New postponement of the start of implementation of the Law on Administrative Procedure is putting the citizens a step away from a service-oriented administration, while they are still exposed to tedious procedures, which impede exercise of their rights.
Firstly, the Law on Administrative Procedure was supposed to start with implementation in January this year. However, this has been postponed for six months.

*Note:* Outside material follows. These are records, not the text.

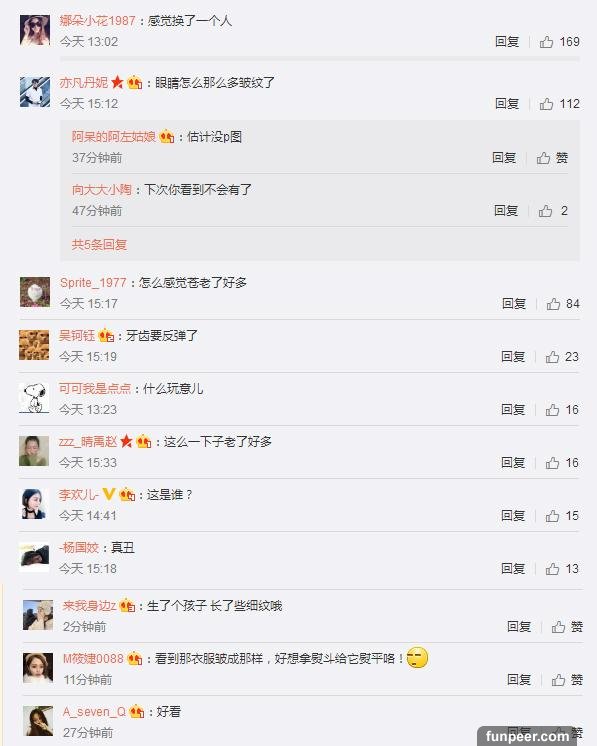The image size is (597, 746).
Task: Open profile of 可可我是点点
Action: [95, 389]
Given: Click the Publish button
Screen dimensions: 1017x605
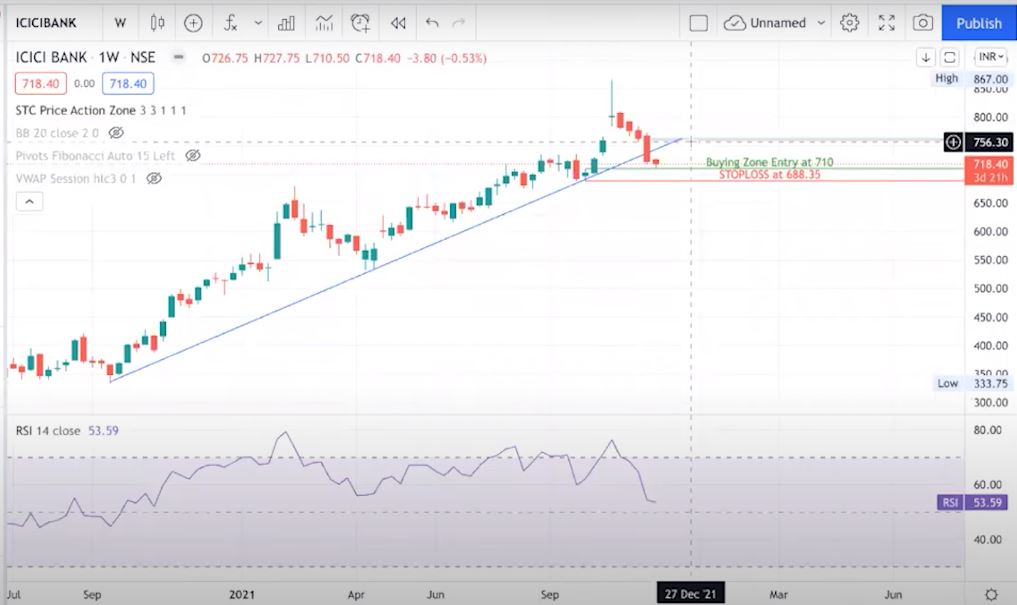Looking at the screenshot, I should coord(978,23).
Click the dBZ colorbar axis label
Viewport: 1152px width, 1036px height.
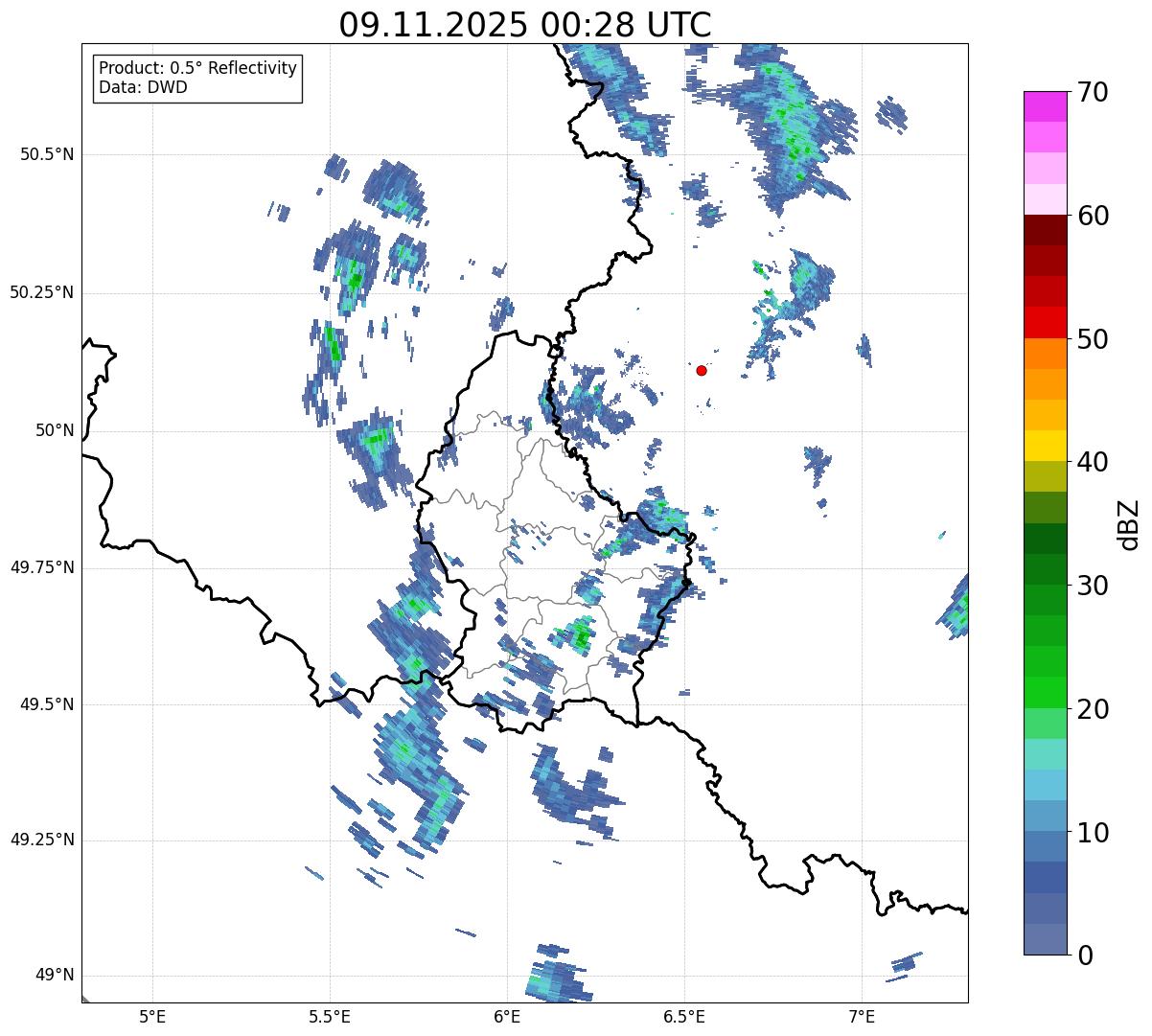tap(1129, 523)
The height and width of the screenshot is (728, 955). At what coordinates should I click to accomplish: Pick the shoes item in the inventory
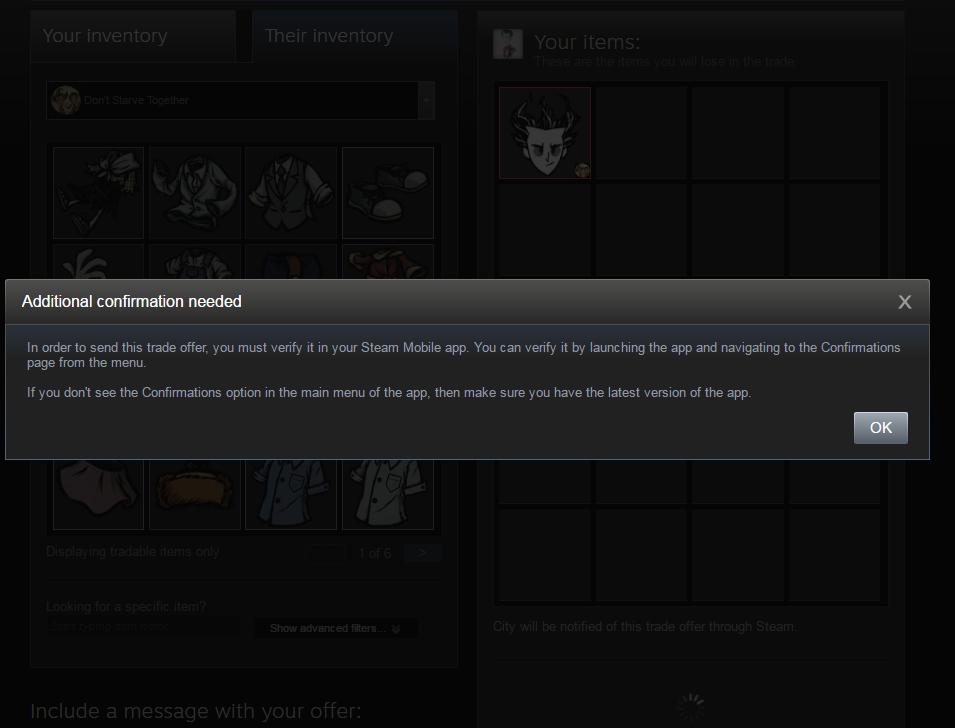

Another delay was suggested at the last Government session – for January 1, 2017.
This situation is indicative of the passivity of Montenegrin institutions, which were unable to ensure basic conditions for the implementation of the Law since December 2014, when it was adopted, and to mutually align the relevant legislation with this act.
As a reminder, the new Law is set to improve the administration’s service orientation, among other things, and to follow the postulate of actively helping those citizens that start the procedure against an administrative body, to improve electronic communication between citizens and administration, as well as to enhance legal protection in cases of administrative silence.

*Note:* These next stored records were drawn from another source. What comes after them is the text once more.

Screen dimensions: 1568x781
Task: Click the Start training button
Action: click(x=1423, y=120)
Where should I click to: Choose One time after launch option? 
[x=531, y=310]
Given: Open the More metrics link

Even though it is necessary to ensure sound basis for implementation of systemic laws, the so far lack of coordination among institutions does not leave us with optimism that another six-months delay will essentially improve the state in this area. In addition to that, besides technical accordance of regulations, institutions have not done enough either to familiarise citizens with legal remedies or to establish a service aid for administrative service users.
One of the novelties of the Law is that the second instance body, if it is to decide on a second instance level, is encouraged to make a final merit-based decision on the very matter.

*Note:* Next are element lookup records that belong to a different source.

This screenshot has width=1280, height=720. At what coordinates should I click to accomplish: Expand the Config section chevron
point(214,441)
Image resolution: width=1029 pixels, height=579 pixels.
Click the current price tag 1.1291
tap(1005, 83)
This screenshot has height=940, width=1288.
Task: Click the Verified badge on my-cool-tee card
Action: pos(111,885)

By doing so, a so called ping-pong effect would be pre-empted between administration, second instance bodies and Administrative court. So far, this effect has been demonstrated in endless returning of cases to the first instance bodies, namely due to the breaches of administrative procedure. On the other hand, citizens are deprived of the final decision on whether their rights were essentially or merely procedurally violated. Therefore, the mechanisms established to protect their rights are in fact alienating them from the administration, that is suppose to be at their service.
The Law on Administrative dispute is the other side of the coin when it comes to the ping pong effect, because it prescribes court protection of rights and legal interests of citizens regarding the administrative proceedings. However, this regulation is still ”on hold” at the Parliament of Montenegro.
A conclusion can be drawn that our institutions need overall 5 years to bring about a Law, particularly having in mind that the reform of administrative procedures has started in 2011, although only partially, with an excuse of “bridging” the earlier bad solutions.Therefore, it is logical to assume that the long awaited beginning of the implementation of the new Law will be efficient and that it will efficiently respond to the needs of citizens and protection of their rights, which is of particular importance.